Vikki George is 26 and from Surrey. She is bedbound due to Myalgic Encephalopathy (ME), but has dedicated her energy to raising awareness of the condition and helping others by blogging on TheSite.org and co-founding Post Pals, a website community for chronically ill young people.
I used to be a healthy teenager. I went to school and was fit and active with lots of friends. Aged 11, I caught glandular fever, but while most people recover from this virus, I just got worse. I managed to keep going in to school until I was 15-years-old, and since then I’ve spent almost 24-hours in bed every day. I have heavy black-out curtains on my window, because bright light dazzles my eyes and makes me feel nauseous. I take all my meals lying down and often vomit after eating. I am in constant pain and always exhausted.
I was chatting on the phone to a friend I’d met through an ME charity when I first heard about TheSite.org. I was 21-years-old, and had spent the last six years in the same bedroom, predominantly bed-bound. Having ME means I don’t have the typical lifestyle of a girl in her twenties – I don’t go out, meet boys, drink alcohol or get in to trouble. I once went nine months without seeing anyone except my parents – not even a passerby outside my window. The illness came as a great shock and I quickly felt isolated and alone, and now my school friends have grown up and moved on. But it doesn’t mean that I don’t want to know what’s going on in the outside world.
TheSite.org talks about everything important to young people and speaks completely honestly and openly. Often I don’t feel like I have any problems that I need help with. My condition is ongoing, and I just get on with it, but I do try and give advice to other young people. I think it’s so important that young people realise we all have the same problems, but experience them differently. That was one of the main reasons why I set up Post Pals – to help ease the solitude that comes with serious illnesses.

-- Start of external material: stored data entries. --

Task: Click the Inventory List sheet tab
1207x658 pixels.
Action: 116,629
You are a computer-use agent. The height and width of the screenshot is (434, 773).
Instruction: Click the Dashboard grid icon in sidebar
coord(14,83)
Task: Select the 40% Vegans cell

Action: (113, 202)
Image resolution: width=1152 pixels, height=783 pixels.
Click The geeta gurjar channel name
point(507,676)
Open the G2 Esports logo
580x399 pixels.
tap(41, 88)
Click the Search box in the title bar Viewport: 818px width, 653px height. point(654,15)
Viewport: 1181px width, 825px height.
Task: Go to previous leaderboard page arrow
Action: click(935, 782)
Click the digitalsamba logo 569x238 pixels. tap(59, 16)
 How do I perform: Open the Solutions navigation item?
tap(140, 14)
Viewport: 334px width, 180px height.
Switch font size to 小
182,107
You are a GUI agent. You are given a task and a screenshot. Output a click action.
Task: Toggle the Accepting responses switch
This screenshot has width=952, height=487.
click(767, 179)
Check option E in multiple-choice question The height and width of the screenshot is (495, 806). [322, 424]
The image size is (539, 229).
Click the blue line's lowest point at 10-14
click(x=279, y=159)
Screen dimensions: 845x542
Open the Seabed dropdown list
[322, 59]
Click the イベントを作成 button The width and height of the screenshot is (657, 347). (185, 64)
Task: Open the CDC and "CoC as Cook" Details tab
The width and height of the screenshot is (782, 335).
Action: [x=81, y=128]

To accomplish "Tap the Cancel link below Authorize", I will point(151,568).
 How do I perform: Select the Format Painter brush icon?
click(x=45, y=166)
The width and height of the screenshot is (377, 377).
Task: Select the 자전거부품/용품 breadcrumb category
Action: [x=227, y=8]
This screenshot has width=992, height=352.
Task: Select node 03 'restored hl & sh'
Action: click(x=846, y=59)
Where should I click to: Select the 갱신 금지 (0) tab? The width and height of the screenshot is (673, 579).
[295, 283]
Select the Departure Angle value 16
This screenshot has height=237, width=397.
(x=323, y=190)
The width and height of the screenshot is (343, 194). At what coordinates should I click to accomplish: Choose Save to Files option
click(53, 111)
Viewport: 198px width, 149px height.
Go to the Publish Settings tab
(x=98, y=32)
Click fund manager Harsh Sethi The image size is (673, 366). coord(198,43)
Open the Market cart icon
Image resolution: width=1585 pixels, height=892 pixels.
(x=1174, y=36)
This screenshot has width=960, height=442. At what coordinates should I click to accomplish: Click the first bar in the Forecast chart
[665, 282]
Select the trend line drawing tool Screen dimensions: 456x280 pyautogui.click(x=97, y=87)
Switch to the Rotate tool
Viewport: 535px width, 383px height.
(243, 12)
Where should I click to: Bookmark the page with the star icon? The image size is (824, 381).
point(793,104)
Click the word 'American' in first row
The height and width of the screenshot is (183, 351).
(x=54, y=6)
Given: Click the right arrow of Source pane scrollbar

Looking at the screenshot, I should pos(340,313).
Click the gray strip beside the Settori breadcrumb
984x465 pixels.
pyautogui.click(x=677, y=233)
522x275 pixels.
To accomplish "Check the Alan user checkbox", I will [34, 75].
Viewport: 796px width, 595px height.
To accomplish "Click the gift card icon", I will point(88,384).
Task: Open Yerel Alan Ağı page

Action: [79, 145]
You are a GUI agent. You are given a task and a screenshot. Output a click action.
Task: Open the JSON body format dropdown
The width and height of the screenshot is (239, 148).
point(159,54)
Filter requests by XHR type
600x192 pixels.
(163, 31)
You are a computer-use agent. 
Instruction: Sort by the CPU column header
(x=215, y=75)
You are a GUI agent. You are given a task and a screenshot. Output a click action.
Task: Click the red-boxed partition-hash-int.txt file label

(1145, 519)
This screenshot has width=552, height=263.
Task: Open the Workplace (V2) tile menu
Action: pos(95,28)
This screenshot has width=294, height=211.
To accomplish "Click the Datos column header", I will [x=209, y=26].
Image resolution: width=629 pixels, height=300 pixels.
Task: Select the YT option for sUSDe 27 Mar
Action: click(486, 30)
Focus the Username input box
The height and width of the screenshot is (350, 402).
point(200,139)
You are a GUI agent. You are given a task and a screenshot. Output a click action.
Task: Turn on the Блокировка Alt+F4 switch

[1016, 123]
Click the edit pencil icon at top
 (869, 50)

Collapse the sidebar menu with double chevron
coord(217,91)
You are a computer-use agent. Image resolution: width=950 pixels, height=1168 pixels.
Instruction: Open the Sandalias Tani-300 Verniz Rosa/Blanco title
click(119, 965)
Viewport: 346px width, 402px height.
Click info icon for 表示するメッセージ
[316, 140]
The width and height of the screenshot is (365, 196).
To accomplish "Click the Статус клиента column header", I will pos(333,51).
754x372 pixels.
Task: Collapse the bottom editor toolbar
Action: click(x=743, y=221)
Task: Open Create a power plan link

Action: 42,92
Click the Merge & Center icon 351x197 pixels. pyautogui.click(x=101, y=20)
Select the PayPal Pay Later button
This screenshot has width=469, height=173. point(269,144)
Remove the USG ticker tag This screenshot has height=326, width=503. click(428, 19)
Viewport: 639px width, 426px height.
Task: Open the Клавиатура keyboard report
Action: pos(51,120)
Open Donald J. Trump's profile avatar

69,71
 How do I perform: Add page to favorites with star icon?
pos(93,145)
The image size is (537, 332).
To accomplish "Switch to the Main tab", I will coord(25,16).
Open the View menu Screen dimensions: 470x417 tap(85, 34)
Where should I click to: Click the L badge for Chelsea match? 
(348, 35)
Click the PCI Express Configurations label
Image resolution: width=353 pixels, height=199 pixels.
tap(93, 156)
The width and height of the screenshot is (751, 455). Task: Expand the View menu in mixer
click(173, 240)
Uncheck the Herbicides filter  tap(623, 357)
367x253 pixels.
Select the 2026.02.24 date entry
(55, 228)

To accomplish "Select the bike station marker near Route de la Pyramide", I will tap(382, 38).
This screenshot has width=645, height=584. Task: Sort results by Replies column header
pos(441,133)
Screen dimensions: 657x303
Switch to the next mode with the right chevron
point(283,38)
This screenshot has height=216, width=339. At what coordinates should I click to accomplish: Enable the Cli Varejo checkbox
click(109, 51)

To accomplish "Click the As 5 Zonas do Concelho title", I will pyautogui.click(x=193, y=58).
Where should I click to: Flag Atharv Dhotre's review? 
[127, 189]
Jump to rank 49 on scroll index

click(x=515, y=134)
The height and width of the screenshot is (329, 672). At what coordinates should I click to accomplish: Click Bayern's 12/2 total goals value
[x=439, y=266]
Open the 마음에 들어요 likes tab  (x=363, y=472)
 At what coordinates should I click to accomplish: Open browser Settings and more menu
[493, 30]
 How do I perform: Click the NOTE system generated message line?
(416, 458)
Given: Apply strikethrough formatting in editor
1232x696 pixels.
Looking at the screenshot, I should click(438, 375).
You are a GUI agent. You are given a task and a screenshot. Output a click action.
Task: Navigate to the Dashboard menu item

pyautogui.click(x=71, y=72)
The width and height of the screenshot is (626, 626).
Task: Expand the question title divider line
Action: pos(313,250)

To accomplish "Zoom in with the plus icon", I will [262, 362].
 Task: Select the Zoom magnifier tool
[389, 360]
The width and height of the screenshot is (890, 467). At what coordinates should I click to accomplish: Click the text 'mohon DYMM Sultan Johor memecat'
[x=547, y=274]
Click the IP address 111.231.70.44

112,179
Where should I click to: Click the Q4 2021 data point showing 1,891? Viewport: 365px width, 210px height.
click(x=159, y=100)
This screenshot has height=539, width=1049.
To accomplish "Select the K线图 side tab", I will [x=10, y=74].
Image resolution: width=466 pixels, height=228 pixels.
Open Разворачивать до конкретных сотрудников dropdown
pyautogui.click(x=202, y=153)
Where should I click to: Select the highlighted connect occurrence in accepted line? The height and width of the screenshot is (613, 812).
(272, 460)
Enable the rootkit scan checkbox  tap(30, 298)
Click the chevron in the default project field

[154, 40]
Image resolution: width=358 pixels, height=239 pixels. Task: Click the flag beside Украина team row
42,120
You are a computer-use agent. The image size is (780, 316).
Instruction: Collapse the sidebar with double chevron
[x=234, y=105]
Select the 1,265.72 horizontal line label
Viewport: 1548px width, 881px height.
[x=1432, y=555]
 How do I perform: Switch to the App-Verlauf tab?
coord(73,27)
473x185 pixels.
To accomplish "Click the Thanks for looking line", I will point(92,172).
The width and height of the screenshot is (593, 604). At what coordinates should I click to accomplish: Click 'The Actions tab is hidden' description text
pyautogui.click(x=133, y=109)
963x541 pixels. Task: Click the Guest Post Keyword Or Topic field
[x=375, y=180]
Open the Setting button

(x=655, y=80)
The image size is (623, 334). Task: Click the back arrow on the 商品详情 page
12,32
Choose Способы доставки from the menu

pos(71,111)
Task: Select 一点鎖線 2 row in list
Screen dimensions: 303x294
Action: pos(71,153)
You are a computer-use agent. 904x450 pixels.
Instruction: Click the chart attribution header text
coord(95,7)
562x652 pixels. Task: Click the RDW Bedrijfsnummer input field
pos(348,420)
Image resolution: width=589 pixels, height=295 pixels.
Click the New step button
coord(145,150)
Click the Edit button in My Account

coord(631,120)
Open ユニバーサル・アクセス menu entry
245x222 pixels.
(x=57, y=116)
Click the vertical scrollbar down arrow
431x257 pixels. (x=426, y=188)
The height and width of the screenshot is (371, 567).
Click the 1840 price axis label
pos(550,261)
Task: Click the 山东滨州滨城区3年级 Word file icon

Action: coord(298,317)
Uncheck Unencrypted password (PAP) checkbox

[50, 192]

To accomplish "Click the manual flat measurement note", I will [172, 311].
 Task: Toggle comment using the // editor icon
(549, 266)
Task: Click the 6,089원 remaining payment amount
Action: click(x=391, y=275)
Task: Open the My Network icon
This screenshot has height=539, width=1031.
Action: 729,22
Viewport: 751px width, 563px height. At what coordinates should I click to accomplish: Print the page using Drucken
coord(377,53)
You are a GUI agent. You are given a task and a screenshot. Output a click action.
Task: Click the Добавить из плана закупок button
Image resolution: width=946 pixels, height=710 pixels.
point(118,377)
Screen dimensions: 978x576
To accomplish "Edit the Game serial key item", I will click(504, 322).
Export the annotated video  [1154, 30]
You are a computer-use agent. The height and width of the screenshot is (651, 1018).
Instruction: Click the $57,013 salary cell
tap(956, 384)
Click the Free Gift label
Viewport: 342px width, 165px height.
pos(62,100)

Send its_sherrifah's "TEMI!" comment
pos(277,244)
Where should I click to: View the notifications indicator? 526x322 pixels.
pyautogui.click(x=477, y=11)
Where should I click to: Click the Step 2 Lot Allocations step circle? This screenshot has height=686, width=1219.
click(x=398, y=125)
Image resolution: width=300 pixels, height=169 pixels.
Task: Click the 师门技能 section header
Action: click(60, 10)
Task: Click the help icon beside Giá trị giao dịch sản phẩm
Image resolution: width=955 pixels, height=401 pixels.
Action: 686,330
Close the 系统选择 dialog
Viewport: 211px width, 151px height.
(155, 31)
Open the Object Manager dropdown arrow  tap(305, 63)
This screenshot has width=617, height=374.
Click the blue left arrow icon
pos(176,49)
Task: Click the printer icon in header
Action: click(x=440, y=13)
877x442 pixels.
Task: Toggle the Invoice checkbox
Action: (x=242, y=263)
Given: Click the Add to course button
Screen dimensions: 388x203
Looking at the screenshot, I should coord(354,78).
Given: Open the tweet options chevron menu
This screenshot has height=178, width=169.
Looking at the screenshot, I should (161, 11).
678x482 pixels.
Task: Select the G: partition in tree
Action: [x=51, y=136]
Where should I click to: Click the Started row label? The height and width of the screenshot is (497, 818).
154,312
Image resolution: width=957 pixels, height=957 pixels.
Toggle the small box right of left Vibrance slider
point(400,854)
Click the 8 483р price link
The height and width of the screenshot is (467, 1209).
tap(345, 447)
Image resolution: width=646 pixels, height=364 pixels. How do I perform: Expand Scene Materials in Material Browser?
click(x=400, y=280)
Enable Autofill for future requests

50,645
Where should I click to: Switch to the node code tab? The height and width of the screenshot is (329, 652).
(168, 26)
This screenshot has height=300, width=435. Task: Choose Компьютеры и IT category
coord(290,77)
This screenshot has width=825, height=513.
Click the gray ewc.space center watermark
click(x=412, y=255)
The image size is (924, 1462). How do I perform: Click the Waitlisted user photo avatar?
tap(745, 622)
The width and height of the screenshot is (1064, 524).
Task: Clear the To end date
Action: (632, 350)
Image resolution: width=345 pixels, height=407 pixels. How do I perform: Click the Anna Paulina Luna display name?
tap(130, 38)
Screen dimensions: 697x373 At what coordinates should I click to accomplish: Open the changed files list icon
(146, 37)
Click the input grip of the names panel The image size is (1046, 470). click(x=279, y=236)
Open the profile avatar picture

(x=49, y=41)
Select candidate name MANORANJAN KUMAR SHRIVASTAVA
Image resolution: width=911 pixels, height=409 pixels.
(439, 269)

When I saw TheSite.org was looking for young bloggers, I realised I could help raise awareness of ME and share my experiences. One of the worst things about the condition is that people think it means you are just tired or can’t be bothered. Most people have no idea it can be as debilitating as it is for me – even doctors. I was delighted when TheSite.org asked me to start blogging for them.
I’m always been completely honest and open in my blog because there’s nothing to be gained from hiding the truth. That’s why TheSite.org and I get on well – because we both believe in the same philosophy. Keeping the blog has reminded me how much I love writing, and now I’ve started to write a book. I go through phases of using TheSite.org, but I always know it’s there if I have a problem, which is comforting. I once heard someone describe TheSite.org as the ‘Bible for people growing up’, which is how I feel about it. I’ll be seeking its non-judgemental advice for many years to come.